Announcement in relation to a Proposal to Acquire All the Issued Shares
from Norton Gold Fields Limited's Other Shareholders
Reference is made to the announcement of Zijin Mining Group Co., Ltd.* (the "Company") dated 13 January 2015 (the "Announcement"), in relation to the Company's indicative, conditional and non-binding proposal to acquire all of the issued securities of the Company's subsidiary, Norton Gold Fields Limited ("Norton", stock code "NGF" on the Australian Securities Exchange ("ASX")) which the Company does not already own. Unless otherwise indicated, capitalised terms used in this announcement shall have the same meanings as defined in the Announcement.
The Company has entered into a binding scheme implementation agreement (the "SIA") with Norton on 6 February 2015. The SIA provides that the Company will acquire all of the issued securities that it does not already own, by way of a court approved scheme of arrangement for an offer consideration of A$0.20 per share (the "Proposal").
The Company, together with its wholly owned subsidiary, currently hold approximately 82.43% of Norton shares.
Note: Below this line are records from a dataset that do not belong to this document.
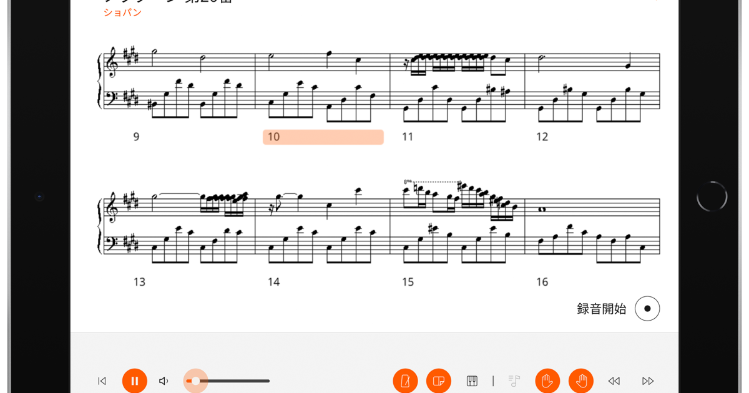The image size is (749, 393).
Task: Select measure number 16
Action: 542,282
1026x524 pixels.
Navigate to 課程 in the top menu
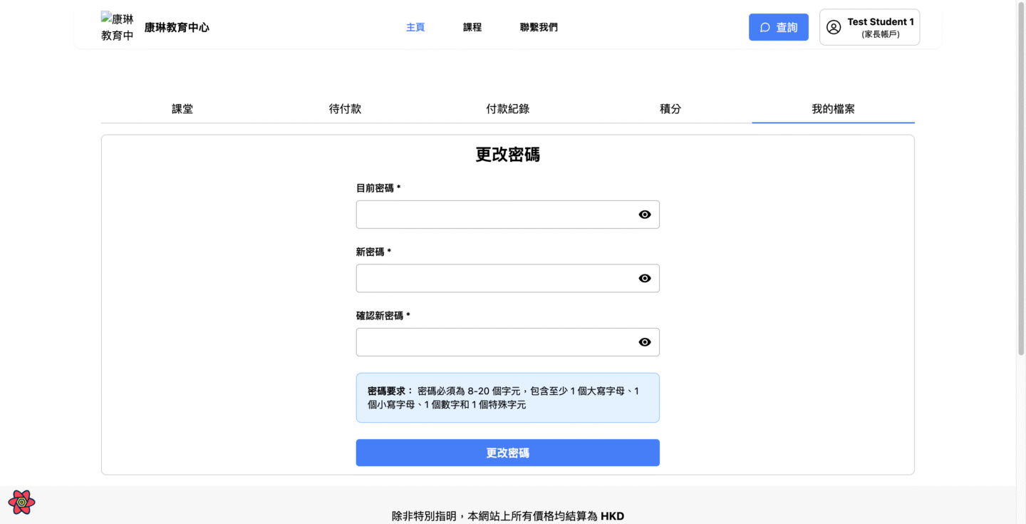[472, 27]

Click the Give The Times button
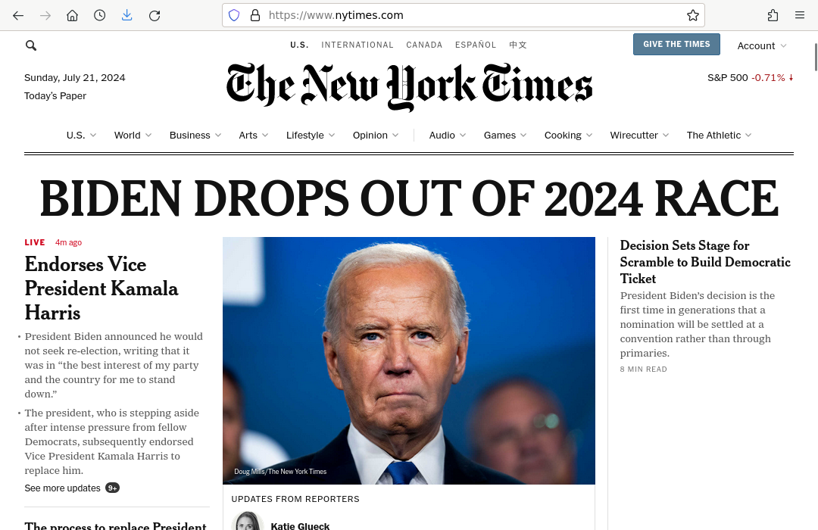(676, 45)
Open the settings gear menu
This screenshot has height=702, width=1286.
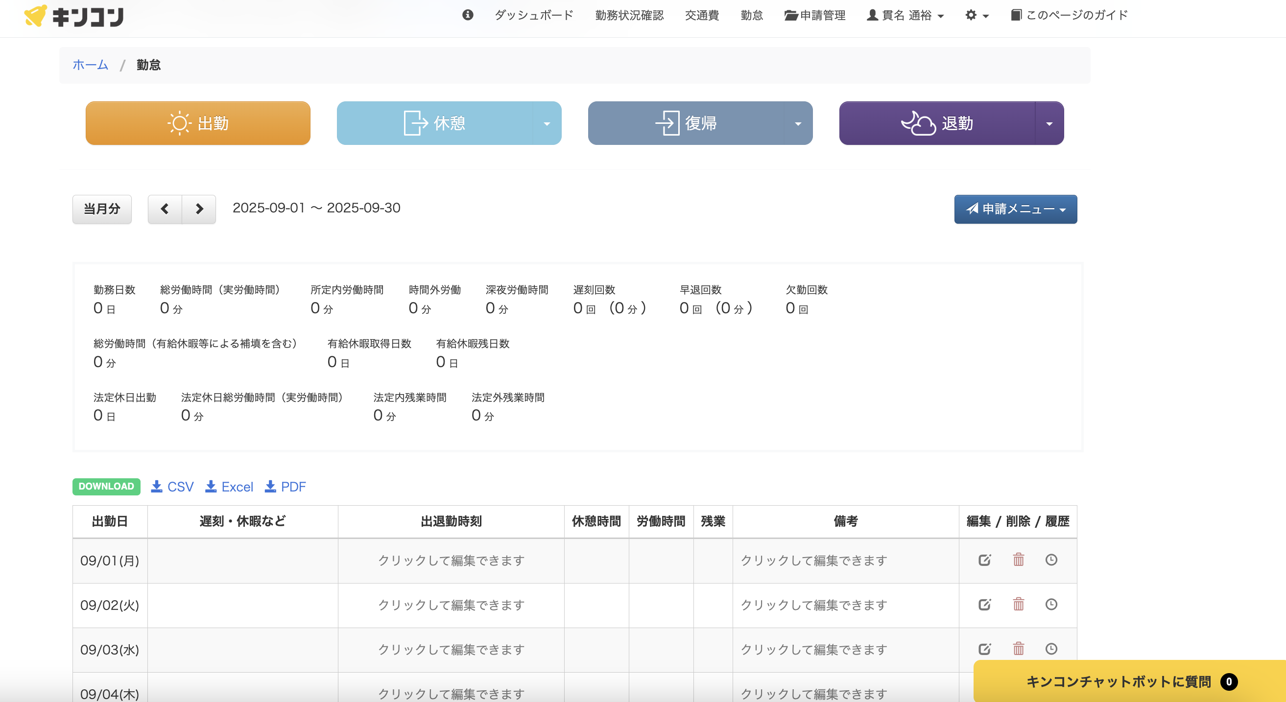point(976,15)
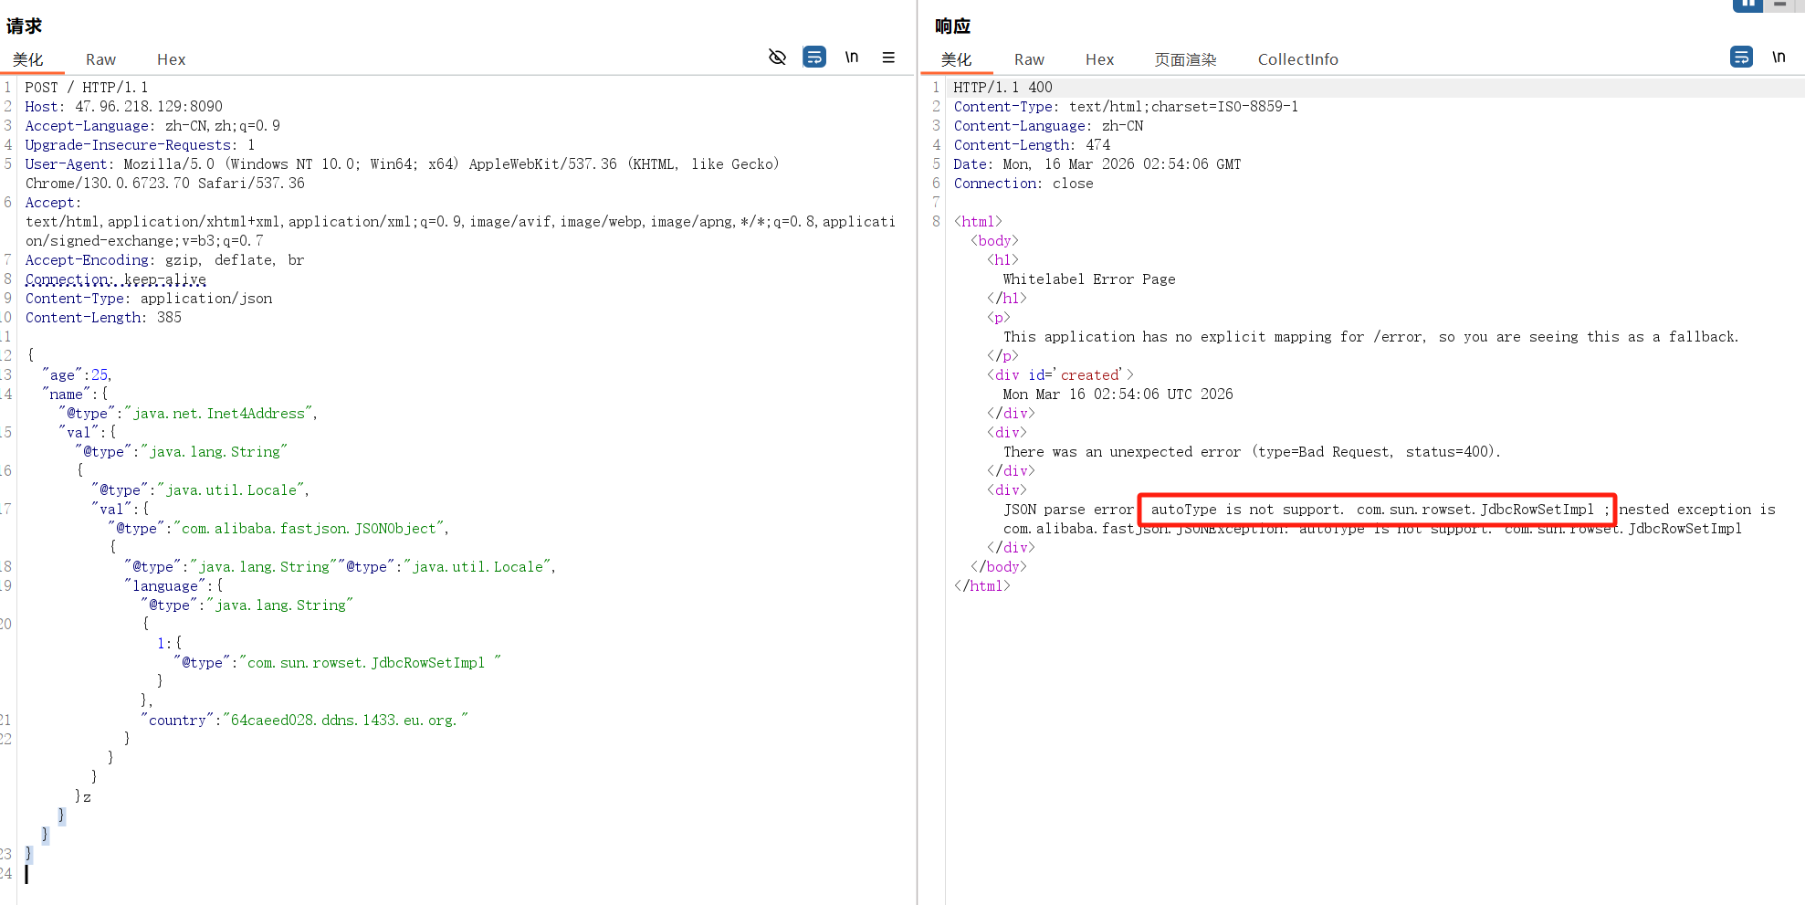The height and width of the screenshot is (905, 1805).
Task: Toggle word wrap icon in request panel
Action: [813, 58]
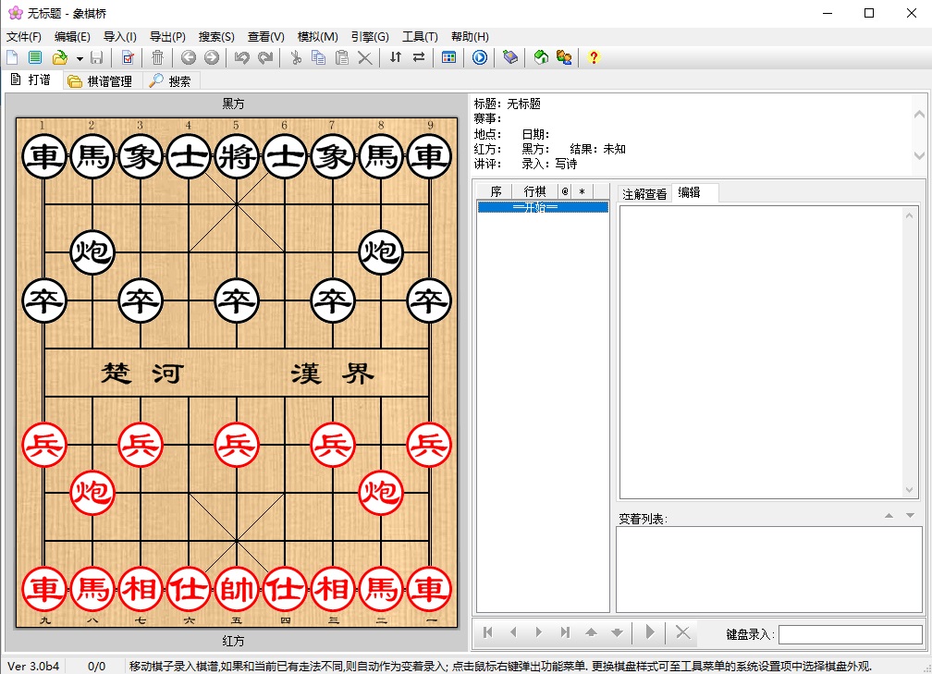Screen dimensions: 932x674
Task: Start simulation with the blue play icon
Action: coord(480,57)
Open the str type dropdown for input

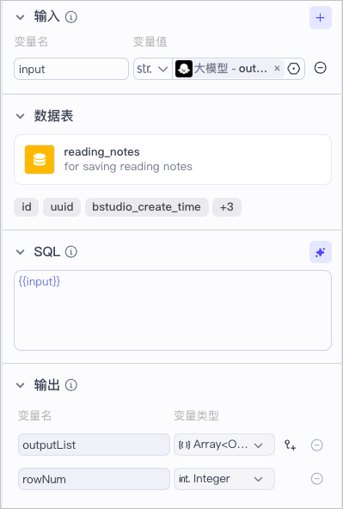pos(152,69)

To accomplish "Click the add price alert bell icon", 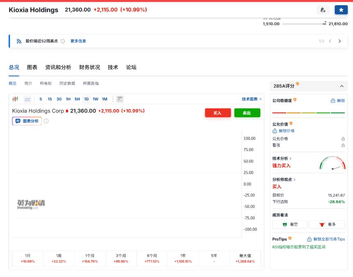I will coord(323,9).
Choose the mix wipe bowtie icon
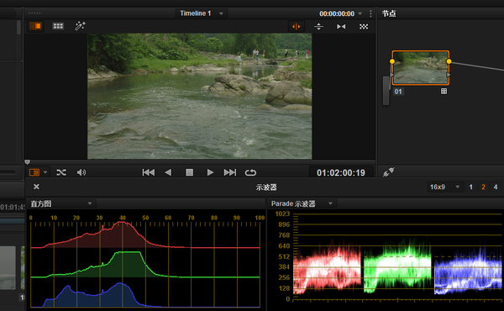The image size is (504, 311). tap(341, 26)
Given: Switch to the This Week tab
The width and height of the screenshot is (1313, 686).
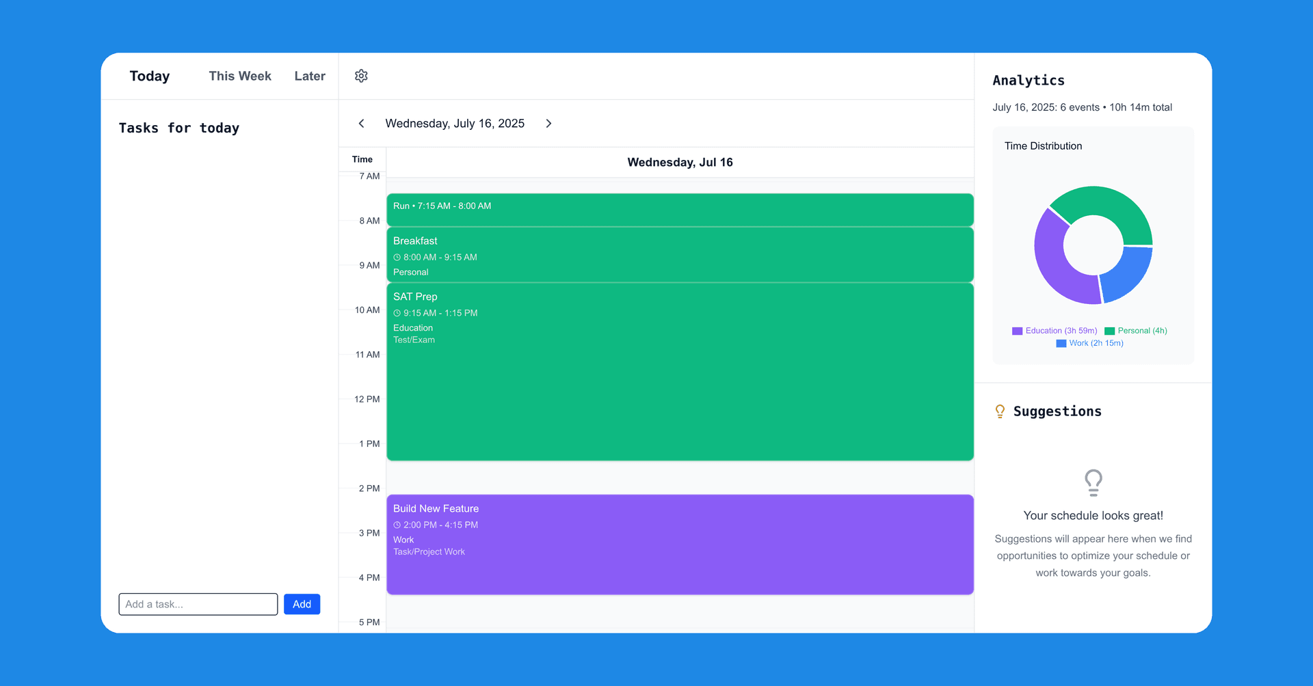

If the scheme of arrangement is approved, the Company will have to pay a total consideration of approximately A$33,000,000 to acquire all of the remaining 17.57% of Norton shares.
In the absence of a superior proposal and subject to an independent expert concluding that the Proposal is in the best interests of Norton shareholders, 3 Norton directors who are independent from the Company (the "Independent Directors") unanimously support the Proposal and recommend that Norton shareholders vote in favour of the Proposal. Subject to the same qualifications, the Independent Directors intend to vote, or cause the voting of any shares in which he or she has a relevant interests, in favour of the Proposal.
OFFER PRICE
The offer price of A$0.20 per Norton share represents a substantial premium to the historical trading price of Norton shares prior to Norton receiving an indicative non-binding proposal from the Company on 12 January 2015, as set out below:
l 42.9% premium to the closing share price of A$0.140 on 9 January 2015 (being the last trading day prior to the date on which Norton received an indicative non-binding proposal from the Company).
l 54.7% premium to 1 month volume weighted average price of A$0.129 up to 9 January 2015.
l 56.0% premium to 3 month volume weighted average price of A$0.128 up to 9 January 2015.
l 53.6% premium to 12 month volume weighted average price of A$0.130 up to 9 January 2015.
KEY CONDITIONS FOR IMPLEMENTATION
l Minority shareholder approval (requiring approval by at least 50% in number of minority shareholders voting (in person or by proxy), and who represent at least 75% of the total votes cast);
l Australian Foreign Investment Review Board (FIRB) approval;
l ASX and Australian Securities and Investments Commission (ASIC) approval;
l Chinese regulatory approvals;
l Deloitte Corporate Finance Pty Limited (as the independent expert) concluding that the Proposal is in
the best interests of minority shareholders;
l Court approval; and
l No material adverse change, prescribed occurrence or regulatory restraint.